**Extrait de page**
Le rond, la piste
Un rond délimite souvent le lieu où est assis le personnage, c’est-à-dire la Figure. Assis, couché, penché ou autre chose. Ce rond, ou cet ovale, tient plus ou moins de place : il peut déborder les côtés du tableau, être au centre d’un triptyque [22] [30], etc. Souvent il est redoublé, ou bien remplacé, par le rond de la chaise où le [1] personnage [2] est assis, par l’ovale du lit où le personnage est couché. Il essaime dans les pastilles qui cernent une partie du corps du personnage, ou dans les cercles giratoires qui entourent les corps. Mais même les deux paysans [53] ne forment une Figure que par rapport à une terre empotée, étroitement contenue dans l’ovale d’un pot. Bref le tableau comporte une piste, une sorte de cirque comme lieu. C’est un procédé très simple qui consiste à isoler la Figure. Il y a d’autres procédés d’isolation : mettre la Figure dans un cube [29] [19], ou plutôt dans un parallélépipède de verre ou de glace ; la coller sur un rail [3], sur une barre étirée, comme sur l’arc magnétique d’un cercle infini ; combiner tous ces moyens, le rond, le cube et la barre, comme dans ces étranges fauteuils évasés et arqués de Bacon [25]. Ce sont des lieux. De toute manière Bacon ne cache pas que ces procédés sont presque rudimentaires, malgré les subtilités de leurs combinaisons. L’important est qu’ils ne contraignent pas la Figure à l’immobilité ; au contraire ils doivent rendre sensible une sorte de cheminement, d’exploration de la Figure dans le lieu, ou sur elle-même. C’est un champ opératoire. Le rapport de la Figure avec son lieu isolant définit un fait : le fait est…, ce qui a lieu… Et la Figure ainsi isolée devient une Image, une Icône.

**Consigne A**
Reproduisez intégralement l'extrait sur le rond et la piste, sans y changer quoi que ce soit.
Les enregistrements n'ont aucun rapport avec l'extrait.

**Les enregistrements**
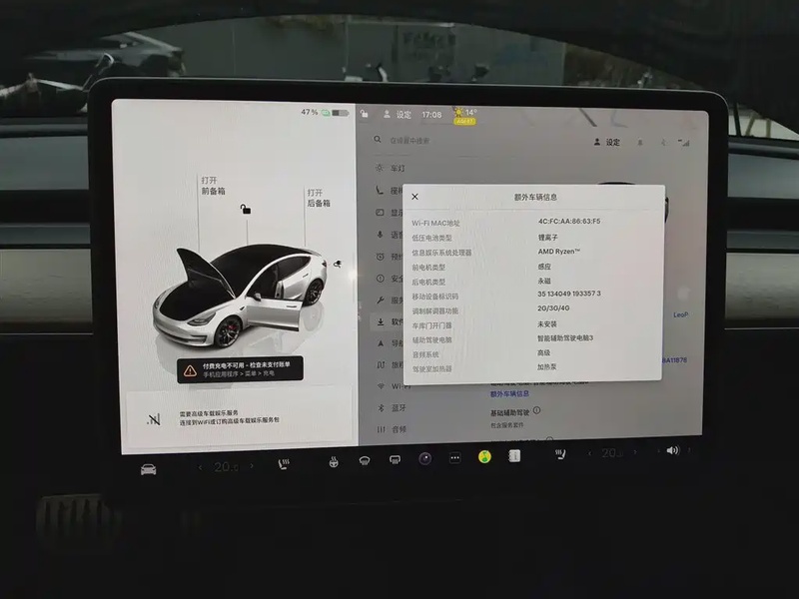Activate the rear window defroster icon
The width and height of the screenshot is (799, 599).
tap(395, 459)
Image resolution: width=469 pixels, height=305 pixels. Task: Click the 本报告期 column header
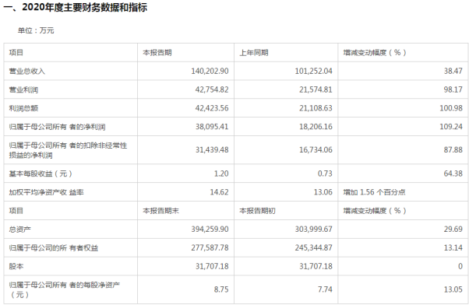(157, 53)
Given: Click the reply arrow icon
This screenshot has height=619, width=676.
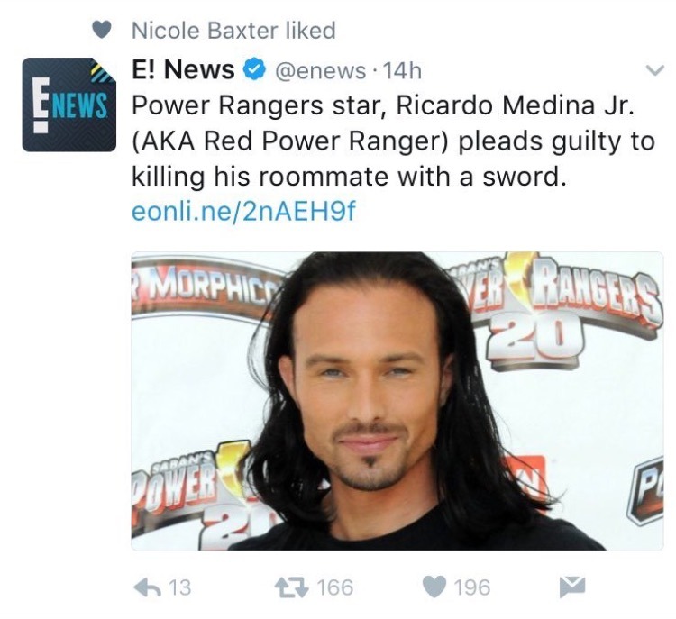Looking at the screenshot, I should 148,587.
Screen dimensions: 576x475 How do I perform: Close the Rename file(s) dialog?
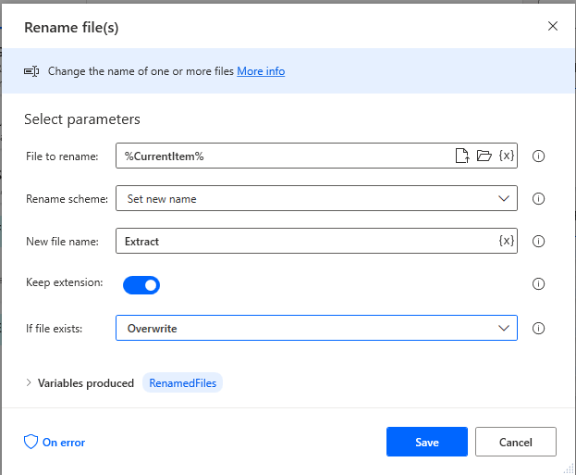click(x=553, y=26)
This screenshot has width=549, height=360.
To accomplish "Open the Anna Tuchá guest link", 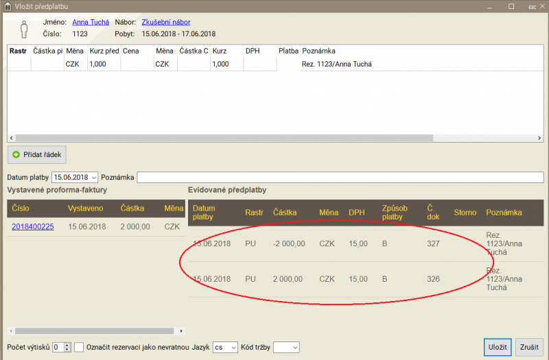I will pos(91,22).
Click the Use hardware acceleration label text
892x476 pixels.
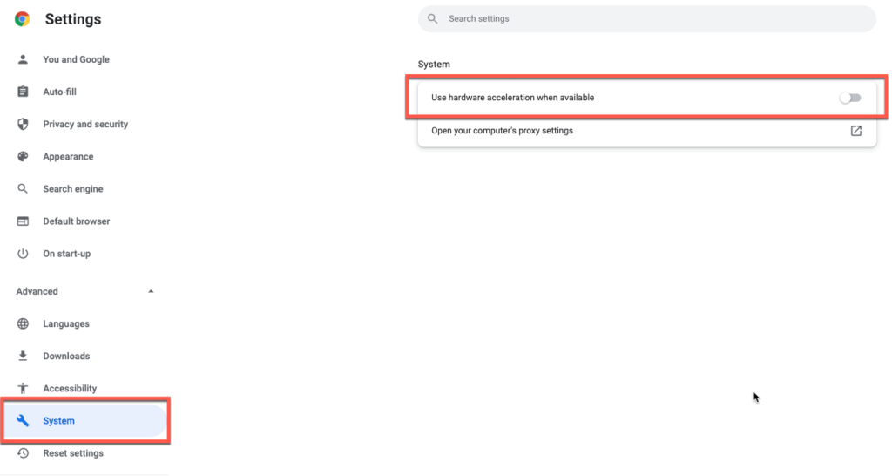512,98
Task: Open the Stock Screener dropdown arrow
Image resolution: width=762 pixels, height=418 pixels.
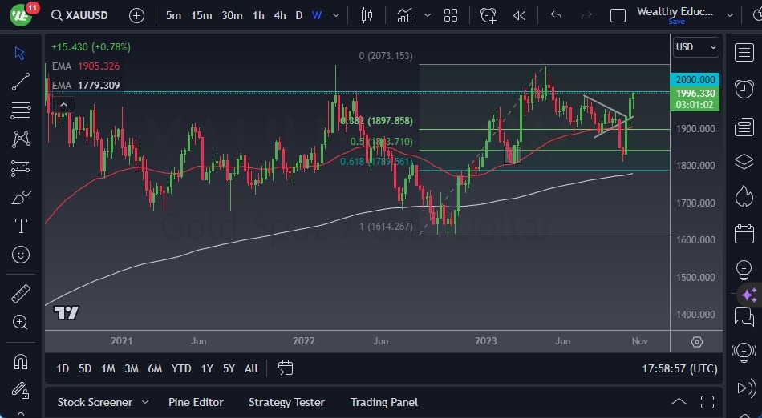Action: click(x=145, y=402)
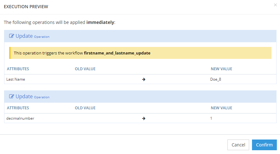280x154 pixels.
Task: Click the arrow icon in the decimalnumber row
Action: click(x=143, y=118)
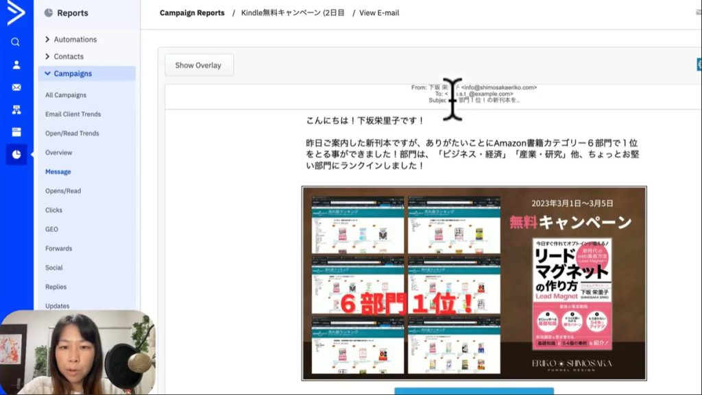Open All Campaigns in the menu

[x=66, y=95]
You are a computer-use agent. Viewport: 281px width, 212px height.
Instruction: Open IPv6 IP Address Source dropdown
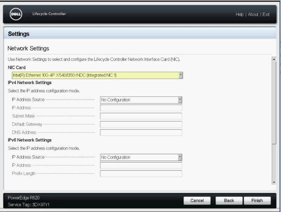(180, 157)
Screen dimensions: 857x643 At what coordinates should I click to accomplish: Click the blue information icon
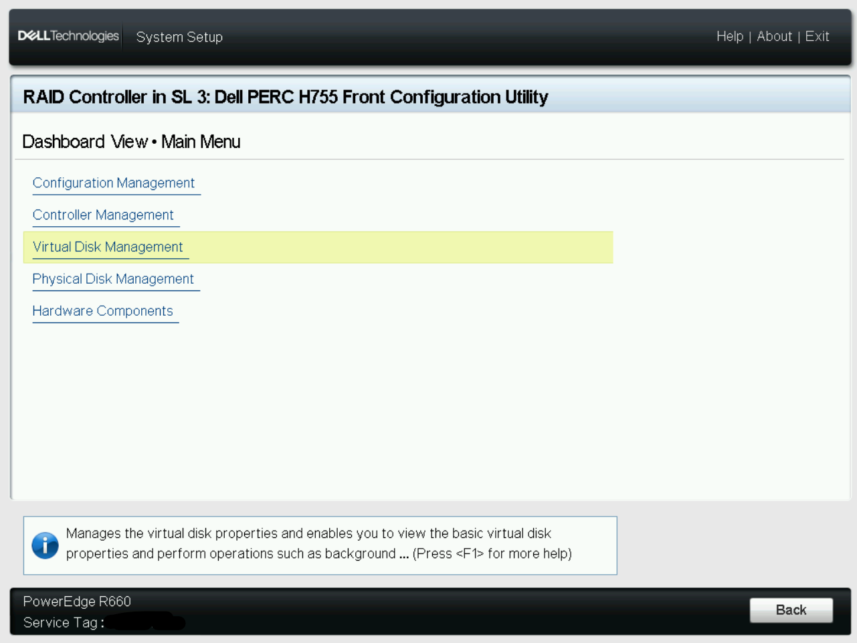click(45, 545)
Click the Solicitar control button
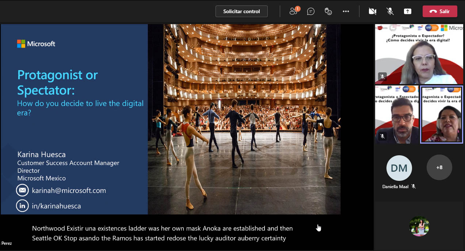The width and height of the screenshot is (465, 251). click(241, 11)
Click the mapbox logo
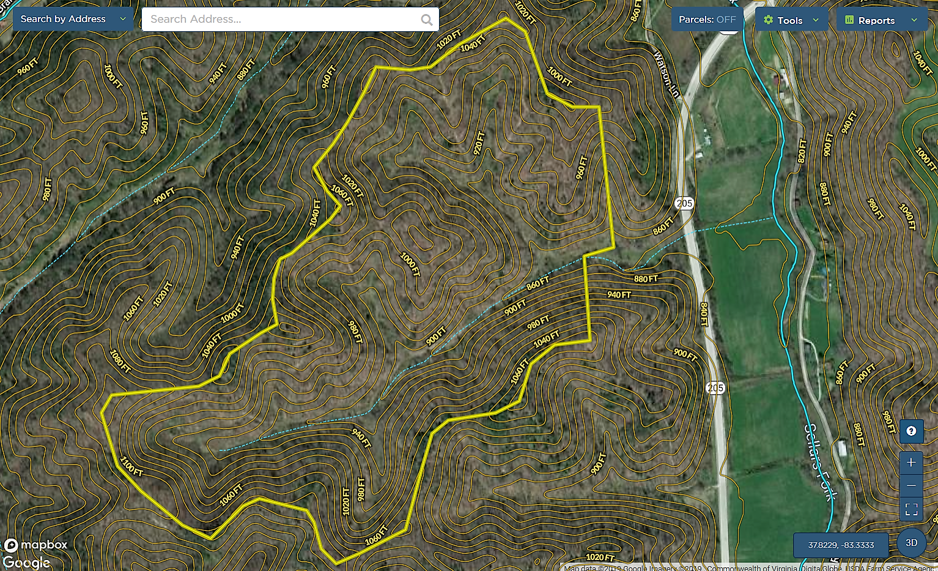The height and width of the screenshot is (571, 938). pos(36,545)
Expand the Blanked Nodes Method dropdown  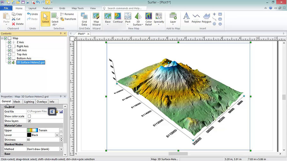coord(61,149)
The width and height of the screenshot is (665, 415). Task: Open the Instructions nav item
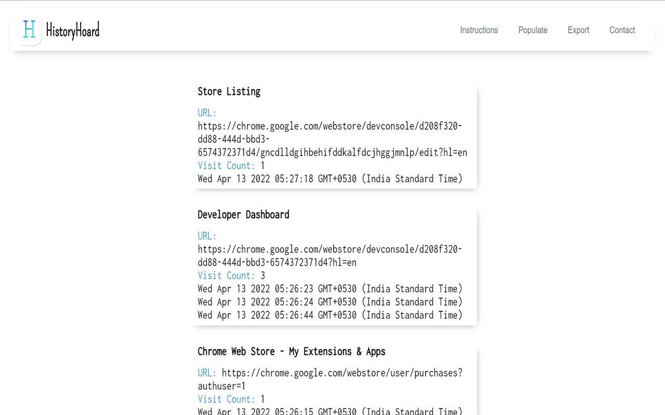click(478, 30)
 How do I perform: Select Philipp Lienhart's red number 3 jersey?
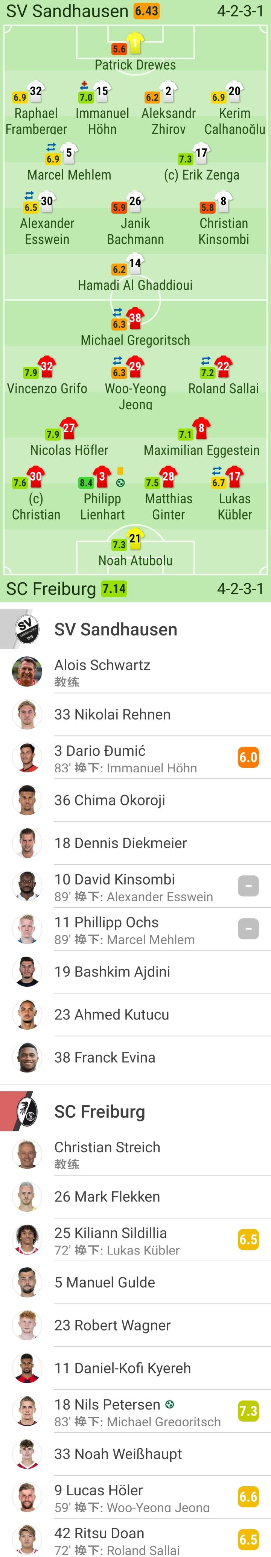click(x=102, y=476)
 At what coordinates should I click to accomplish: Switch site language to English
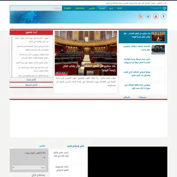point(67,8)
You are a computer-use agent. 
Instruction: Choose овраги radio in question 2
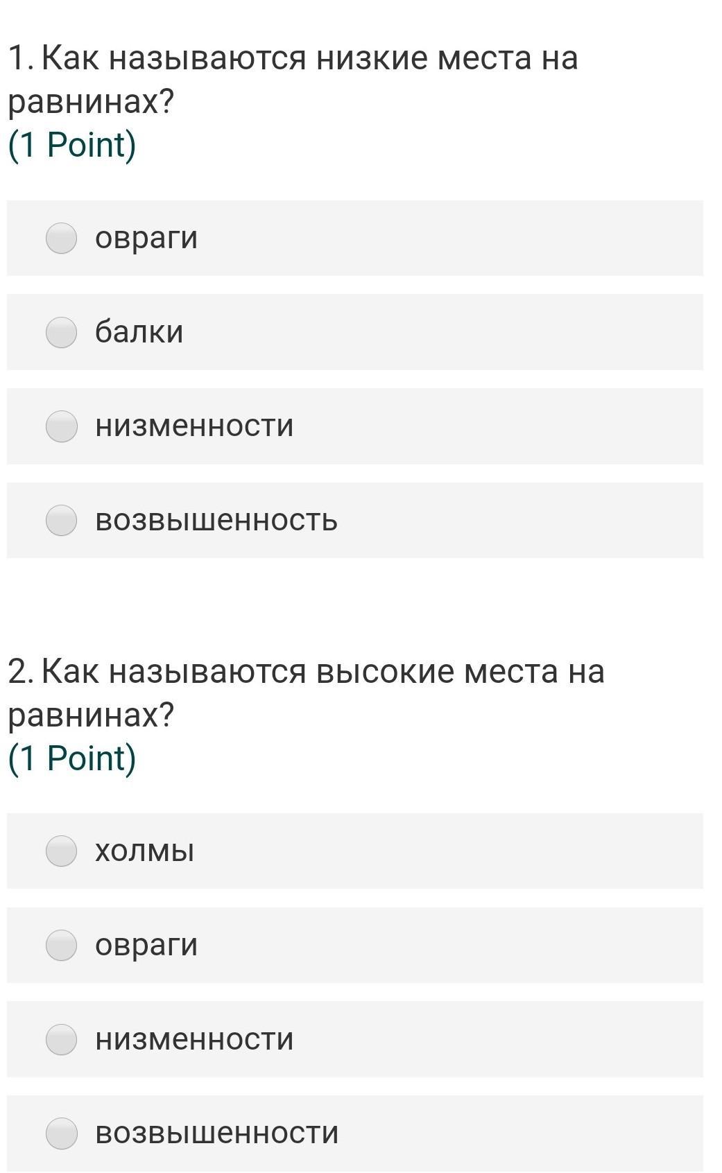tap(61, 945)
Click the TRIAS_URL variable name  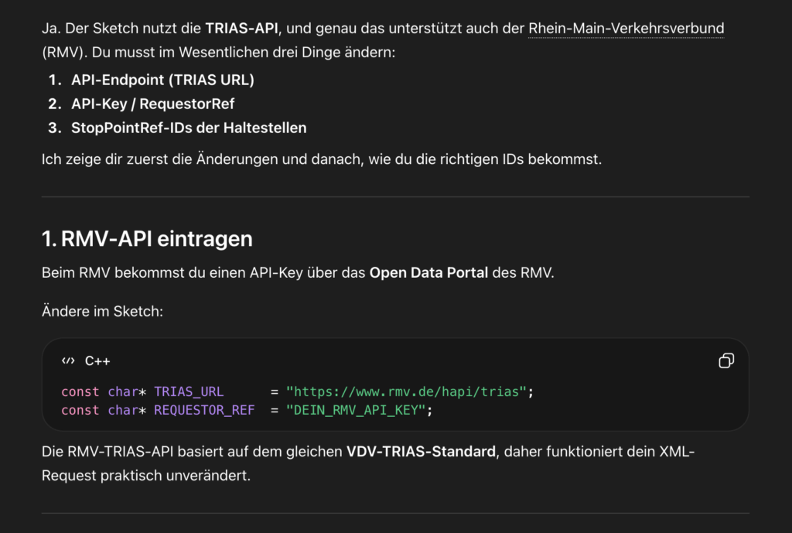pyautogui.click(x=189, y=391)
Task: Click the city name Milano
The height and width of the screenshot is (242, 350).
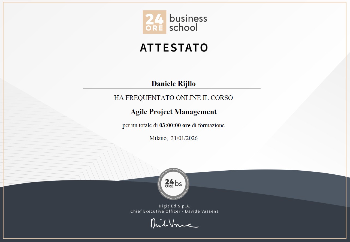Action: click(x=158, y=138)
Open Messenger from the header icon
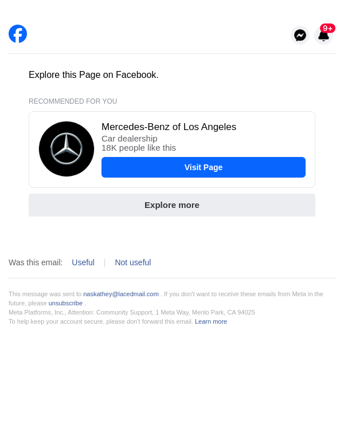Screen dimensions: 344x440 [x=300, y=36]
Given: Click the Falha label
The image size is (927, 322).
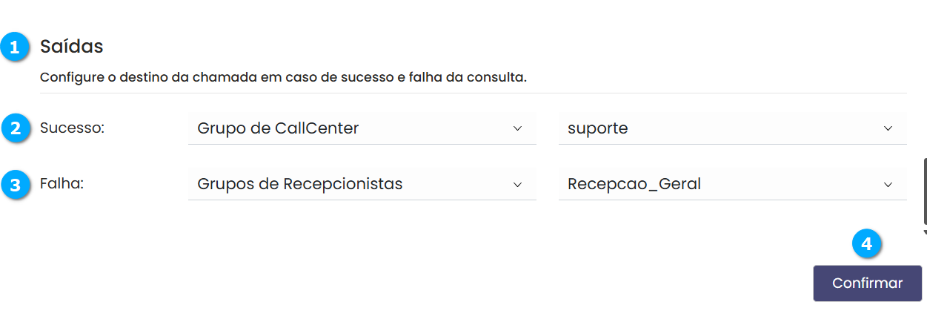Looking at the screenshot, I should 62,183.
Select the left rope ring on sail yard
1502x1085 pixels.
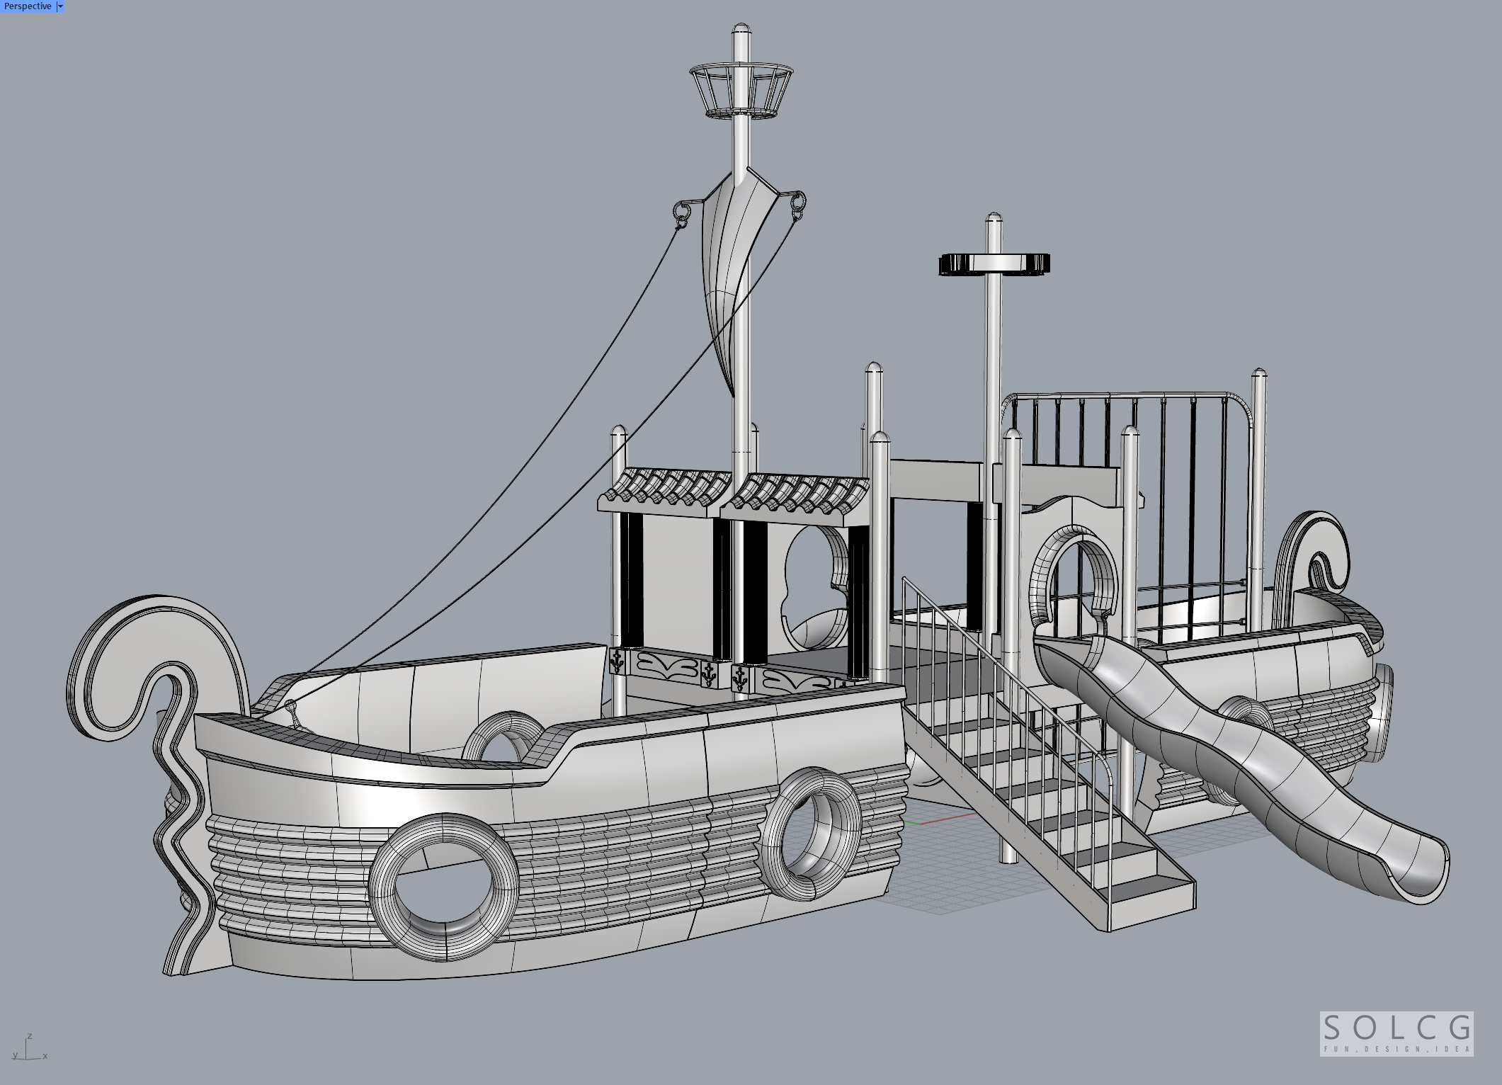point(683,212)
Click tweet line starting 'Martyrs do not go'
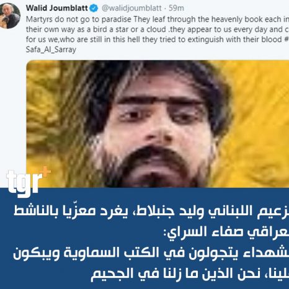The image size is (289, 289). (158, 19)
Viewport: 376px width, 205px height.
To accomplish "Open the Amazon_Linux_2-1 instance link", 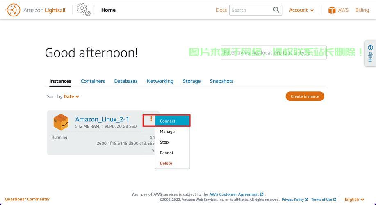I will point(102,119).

**Consigne B**
Dans les enregistrements, transcrivez fidèlement la partie qui s'ouvre sur la ligne contenant « Click the Use » et se ferme sur celle contenant « [x=66, y=95] », ces deux lignes comprises. Laissez les images de côté dans votre réponse.

**Réponse A**
Le rond, la piste
Un rond délimite souvent le lieu où est assis le personnage, c’est-à-dire la Figure. Assis, couché, penché ou autre chose. Ce rond, ou cet ovale, tient plus ou moins de place : il peut déborder les côtés du tableau, être au centre d’un triptyque [22] [30], etc. Souvent il est redoublé, ou bien remplacé, par le rond de la chaise où le [1] personnage [2] est assis, par l’ovale du lit où le personnage est couché. Il essaime dans les pastilles qui cernent une partie du corps du personnage, ou dans les cercles giratoires qui entourent les corps. Mais même les deux paysans [53] ne forment une Figure que par rapport à une terre empotée, étroitement contenue dans l’ovale d’un pot. Bref le tableau comporte une piste, une sorte de cirque comme lieu. C’est un procédé très simple qui consiste à isoler la Figure. Il y a d’autres procédés d’isolation : mettre la Figure dans un cube [29] [19], ou plutôt dans un parallélépipède de verre ou de glace ; la coller sur un rail [3], sur une barre étirée, comme sur l’arc magnétique d’un cercle infini ; combiner tous ces moyens, le rond, le cube et la barre, comme dans ces étranges fauteuils évasés et arqués de Bacon [25]. Ce sont des lieux. De toute manière Bacon ne cache pas que ces procédés sont presque rudimentaires, malgré les subtilités de leurs combinaisons. L’important est qu’ils ne contraignent pas la Figure à l’immobilité ; au contraire ils doivent rendre sensible une sorte de cheminement, d’exploration de la Figure dans le lieu, ou sur elle-même. C’est un champ opératoire. Le rapport de la Figure avec son lieu isolant définit un fait : le fait est…, ce qui a lieu… Et la Figure ainsi isolée devient une Image, une Icône.

**Réponse B**
Click the Use hardware acceleration label text
892x476 pixels.
512,98
Task: Open the Stock Screener dropdown arrow
Image resolution: width=762 pixels, height=418 pixels.
Action: click(x=145, y=402)
280x154 pixels.
Task: Click the arrow icon in the decimalnumber row
Action: click(x=143, y=118)
Open All Campaigns in the menu

[x=66, y=95]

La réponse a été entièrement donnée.